== PROVIDED INFORMATION ==
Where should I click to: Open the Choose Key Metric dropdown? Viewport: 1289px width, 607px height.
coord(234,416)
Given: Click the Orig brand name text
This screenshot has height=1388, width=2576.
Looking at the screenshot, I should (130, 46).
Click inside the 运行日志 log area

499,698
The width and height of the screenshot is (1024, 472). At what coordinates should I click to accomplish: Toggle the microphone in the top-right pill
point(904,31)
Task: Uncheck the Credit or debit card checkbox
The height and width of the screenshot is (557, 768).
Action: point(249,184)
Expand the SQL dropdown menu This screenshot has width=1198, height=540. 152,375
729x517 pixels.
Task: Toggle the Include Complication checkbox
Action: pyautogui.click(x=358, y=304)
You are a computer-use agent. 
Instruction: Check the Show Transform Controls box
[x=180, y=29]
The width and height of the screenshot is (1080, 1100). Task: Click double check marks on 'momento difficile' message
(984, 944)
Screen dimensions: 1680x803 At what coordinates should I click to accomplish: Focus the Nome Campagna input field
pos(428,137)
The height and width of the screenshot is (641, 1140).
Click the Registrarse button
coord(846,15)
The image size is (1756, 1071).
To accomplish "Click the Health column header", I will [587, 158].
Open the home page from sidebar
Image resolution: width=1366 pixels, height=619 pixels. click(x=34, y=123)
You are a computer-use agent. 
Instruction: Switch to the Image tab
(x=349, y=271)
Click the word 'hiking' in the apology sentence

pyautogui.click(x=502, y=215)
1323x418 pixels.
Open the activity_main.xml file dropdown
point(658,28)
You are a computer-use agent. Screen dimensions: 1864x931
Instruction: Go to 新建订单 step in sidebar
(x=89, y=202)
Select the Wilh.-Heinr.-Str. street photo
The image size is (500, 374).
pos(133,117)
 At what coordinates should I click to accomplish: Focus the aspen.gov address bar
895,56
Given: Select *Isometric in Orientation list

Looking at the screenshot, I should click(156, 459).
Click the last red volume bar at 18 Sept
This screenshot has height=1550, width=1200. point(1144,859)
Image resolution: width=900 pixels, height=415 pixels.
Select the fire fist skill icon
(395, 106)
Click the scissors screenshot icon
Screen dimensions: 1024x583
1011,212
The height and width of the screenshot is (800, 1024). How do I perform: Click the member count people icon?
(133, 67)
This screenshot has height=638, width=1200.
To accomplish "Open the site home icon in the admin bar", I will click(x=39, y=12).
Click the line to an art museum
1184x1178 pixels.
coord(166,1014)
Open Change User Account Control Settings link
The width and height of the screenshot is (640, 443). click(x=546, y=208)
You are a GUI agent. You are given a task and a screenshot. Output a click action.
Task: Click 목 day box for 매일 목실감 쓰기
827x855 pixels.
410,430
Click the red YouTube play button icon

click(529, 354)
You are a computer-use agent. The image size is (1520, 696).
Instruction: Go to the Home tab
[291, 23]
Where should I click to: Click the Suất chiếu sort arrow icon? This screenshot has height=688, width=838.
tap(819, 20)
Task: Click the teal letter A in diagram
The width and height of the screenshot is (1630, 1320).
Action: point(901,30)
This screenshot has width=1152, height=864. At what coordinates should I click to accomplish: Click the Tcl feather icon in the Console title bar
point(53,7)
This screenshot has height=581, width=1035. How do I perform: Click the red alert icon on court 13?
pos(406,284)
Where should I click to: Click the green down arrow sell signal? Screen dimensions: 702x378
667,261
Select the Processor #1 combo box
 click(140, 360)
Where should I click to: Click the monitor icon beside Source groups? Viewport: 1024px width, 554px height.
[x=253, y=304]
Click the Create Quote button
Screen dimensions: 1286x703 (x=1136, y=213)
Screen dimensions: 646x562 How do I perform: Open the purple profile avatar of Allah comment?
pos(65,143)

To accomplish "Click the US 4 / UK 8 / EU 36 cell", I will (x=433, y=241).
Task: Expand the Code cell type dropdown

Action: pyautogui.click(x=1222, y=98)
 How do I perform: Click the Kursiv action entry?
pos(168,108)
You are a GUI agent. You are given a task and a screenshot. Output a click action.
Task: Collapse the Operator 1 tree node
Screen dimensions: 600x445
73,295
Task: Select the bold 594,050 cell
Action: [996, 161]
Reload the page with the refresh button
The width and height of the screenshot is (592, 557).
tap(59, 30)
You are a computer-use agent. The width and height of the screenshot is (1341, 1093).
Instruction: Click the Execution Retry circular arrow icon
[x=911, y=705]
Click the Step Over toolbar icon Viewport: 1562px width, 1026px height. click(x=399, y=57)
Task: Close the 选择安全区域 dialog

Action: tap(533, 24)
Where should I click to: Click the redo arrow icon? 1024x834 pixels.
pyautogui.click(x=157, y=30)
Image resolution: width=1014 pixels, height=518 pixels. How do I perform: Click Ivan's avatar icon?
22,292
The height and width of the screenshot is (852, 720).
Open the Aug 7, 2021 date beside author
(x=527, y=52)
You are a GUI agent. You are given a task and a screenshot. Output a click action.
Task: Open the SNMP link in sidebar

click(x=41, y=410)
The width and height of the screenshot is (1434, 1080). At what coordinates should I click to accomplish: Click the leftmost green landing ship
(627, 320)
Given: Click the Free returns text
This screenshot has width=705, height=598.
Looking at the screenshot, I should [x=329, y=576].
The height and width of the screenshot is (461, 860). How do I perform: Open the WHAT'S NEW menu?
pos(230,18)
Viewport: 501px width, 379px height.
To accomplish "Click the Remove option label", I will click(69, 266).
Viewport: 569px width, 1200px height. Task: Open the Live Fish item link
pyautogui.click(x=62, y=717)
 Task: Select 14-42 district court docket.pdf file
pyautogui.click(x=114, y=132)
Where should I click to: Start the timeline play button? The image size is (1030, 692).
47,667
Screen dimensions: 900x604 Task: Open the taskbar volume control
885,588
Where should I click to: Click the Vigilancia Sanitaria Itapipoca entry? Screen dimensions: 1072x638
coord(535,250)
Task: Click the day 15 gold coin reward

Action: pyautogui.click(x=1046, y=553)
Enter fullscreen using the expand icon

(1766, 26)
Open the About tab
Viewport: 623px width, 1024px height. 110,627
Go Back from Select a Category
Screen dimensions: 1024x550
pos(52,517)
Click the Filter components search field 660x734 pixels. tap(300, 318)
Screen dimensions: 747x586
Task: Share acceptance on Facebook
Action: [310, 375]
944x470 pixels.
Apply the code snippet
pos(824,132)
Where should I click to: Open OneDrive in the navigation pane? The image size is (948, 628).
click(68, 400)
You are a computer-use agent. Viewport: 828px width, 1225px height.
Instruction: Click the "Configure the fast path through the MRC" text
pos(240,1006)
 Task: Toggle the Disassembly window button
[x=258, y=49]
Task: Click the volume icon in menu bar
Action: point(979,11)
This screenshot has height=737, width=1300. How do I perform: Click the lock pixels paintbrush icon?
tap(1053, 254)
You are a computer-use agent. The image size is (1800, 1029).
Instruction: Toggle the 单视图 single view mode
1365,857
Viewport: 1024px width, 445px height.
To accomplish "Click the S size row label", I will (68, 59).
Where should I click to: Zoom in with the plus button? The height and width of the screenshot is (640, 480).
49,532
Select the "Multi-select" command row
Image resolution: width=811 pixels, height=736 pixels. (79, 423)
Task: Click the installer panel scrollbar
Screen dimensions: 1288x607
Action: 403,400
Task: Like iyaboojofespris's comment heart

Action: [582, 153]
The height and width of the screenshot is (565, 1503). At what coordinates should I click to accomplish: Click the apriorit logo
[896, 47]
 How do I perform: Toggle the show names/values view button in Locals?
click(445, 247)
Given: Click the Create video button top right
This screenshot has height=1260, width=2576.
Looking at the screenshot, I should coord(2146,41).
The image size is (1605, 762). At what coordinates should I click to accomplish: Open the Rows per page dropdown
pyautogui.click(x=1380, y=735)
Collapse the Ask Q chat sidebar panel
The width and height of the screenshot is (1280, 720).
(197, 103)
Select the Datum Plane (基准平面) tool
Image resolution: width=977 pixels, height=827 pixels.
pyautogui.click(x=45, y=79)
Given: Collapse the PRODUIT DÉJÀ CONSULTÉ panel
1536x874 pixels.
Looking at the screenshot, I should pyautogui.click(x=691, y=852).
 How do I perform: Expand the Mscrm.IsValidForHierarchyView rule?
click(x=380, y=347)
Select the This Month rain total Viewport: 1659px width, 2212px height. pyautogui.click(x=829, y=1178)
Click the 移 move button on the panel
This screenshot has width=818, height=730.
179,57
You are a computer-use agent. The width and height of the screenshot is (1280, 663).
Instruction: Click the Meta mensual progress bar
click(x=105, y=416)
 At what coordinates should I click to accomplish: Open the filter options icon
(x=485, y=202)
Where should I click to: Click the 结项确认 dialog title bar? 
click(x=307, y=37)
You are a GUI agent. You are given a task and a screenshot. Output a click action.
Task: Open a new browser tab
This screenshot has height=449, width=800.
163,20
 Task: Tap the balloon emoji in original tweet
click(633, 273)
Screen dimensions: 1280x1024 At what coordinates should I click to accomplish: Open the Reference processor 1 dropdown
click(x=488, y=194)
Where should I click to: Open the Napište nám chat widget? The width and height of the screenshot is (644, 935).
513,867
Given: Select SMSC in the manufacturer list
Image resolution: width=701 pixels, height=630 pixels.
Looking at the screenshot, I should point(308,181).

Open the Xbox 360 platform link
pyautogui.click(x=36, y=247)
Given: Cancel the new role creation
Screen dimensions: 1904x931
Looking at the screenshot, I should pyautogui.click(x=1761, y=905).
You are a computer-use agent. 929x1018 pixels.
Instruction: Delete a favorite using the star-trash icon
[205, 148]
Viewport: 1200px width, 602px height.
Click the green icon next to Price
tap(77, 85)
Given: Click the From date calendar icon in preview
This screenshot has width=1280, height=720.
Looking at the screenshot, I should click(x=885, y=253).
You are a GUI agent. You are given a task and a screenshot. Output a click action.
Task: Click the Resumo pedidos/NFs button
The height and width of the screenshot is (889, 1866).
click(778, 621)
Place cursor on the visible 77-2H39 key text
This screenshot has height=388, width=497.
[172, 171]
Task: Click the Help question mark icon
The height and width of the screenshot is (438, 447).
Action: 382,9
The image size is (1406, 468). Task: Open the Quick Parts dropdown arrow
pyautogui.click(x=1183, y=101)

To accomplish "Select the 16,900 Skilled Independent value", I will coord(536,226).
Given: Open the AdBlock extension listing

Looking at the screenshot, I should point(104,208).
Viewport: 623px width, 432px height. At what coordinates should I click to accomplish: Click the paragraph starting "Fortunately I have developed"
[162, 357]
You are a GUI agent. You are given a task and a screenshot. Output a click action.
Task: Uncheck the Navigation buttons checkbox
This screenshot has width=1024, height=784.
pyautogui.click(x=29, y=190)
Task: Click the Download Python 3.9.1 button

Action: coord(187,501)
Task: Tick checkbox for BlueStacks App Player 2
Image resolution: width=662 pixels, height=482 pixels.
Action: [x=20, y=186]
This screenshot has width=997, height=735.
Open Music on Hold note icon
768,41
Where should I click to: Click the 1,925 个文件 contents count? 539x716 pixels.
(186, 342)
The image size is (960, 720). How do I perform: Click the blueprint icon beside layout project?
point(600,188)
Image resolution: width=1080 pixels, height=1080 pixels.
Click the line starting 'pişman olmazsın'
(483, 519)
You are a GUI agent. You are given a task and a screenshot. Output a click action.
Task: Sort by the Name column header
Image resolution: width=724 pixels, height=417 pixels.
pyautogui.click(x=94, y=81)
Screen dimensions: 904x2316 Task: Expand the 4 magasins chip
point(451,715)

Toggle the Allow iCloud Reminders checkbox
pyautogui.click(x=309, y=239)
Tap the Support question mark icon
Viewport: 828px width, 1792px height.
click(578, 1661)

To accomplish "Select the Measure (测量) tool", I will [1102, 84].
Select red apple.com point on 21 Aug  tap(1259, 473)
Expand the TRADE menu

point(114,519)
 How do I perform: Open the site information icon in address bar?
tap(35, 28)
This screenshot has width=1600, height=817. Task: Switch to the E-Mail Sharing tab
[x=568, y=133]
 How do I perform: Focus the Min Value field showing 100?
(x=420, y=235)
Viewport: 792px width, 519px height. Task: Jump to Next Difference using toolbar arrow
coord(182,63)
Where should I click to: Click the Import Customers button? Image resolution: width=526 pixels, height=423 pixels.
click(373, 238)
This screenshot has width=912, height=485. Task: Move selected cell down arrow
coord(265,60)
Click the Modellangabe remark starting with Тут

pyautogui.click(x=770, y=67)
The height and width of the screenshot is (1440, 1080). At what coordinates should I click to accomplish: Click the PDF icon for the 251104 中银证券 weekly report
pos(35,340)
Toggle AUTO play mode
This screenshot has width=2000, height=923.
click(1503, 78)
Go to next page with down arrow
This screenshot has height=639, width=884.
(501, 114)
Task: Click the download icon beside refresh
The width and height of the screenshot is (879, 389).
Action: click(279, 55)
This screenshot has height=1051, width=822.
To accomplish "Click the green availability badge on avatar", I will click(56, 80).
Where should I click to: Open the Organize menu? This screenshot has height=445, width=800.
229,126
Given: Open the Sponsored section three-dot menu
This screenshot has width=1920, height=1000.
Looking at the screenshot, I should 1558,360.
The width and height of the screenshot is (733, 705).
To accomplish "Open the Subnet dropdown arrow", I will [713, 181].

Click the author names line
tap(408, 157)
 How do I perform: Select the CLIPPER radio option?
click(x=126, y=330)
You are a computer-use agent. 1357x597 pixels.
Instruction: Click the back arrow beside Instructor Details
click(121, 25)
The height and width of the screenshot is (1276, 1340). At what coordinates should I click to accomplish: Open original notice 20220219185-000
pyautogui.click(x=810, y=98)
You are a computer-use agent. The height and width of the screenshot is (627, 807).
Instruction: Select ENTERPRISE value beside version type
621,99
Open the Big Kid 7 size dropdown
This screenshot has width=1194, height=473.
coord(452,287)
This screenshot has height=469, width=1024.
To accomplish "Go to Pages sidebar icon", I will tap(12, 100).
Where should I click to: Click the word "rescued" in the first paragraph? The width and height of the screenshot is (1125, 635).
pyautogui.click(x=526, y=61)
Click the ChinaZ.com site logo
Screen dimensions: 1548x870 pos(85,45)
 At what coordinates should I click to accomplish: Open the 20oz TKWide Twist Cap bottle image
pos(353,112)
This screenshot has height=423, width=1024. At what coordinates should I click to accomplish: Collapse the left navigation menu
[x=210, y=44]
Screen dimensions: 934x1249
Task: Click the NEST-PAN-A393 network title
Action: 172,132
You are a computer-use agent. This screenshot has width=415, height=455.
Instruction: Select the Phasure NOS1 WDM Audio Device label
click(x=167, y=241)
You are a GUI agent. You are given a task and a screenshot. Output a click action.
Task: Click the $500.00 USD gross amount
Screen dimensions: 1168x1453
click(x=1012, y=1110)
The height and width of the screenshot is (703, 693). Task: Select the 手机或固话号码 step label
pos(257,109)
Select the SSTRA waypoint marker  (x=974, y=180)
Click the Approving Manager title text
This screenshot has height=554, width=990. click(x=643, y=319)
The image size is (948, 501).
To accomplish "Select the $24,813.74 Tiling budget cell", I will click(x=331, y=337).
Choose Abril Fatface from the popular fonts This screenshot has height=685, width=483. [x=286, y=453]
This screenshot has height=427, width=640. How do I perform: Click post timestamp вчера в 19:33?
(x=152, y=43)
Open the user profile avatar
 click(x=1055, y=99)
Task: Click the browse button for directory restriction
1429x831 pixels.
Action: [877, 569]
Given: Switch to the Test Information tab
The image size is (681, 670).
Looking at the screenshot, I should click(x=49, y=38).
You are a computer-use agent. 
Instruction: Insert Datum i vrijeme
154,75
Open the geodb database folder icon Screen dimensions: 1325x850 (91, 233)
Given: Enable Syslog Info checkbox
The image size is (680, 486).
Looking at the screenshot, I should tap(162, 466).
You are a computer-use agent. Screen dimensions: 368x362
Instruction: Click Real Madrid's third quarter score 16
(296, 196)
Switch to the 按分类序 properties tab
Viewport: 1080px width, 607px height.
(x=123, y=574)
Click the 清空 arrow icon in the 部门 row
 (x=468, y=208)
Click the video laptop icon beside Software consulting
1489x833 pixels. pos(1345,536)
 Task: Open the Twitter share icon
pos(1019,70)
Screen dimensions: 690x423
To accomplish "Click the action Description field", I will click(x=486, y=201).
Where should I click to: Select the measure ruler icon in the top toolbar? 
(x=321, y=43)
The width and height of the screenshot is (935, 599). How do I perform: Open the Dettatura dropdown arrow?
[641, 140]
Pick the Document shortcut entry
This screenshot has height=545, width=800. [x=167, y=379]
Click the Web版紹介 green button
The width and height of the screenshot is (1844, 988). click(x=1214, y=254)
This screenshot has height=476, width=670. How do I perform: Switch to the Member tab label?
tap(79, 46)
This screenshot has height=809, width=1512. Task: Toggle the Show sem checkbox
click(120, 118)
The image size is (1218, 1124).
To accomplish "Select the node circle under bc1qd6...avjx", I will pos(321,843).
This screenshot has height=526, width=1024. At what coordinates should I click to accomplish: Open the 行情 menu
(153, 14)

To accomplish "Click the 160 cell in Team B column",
===
- [WHAT TO PRODUCE] Would you retype exactly the lines above, from the line with "Go to next page with down arrow" to the line with "This screenshot has height=1051, width=822.", with both end lines kept and nothing more?

- [FINISHED TASK]
Go to next page with down arrow
This screenshot has height=639, width=884.
(501, 114)
Task: Click the download icon beside refresh
The width and height of the screenshot is (879, 389).
Action: click(279, 55)
This screenshot has height=1051, width=822.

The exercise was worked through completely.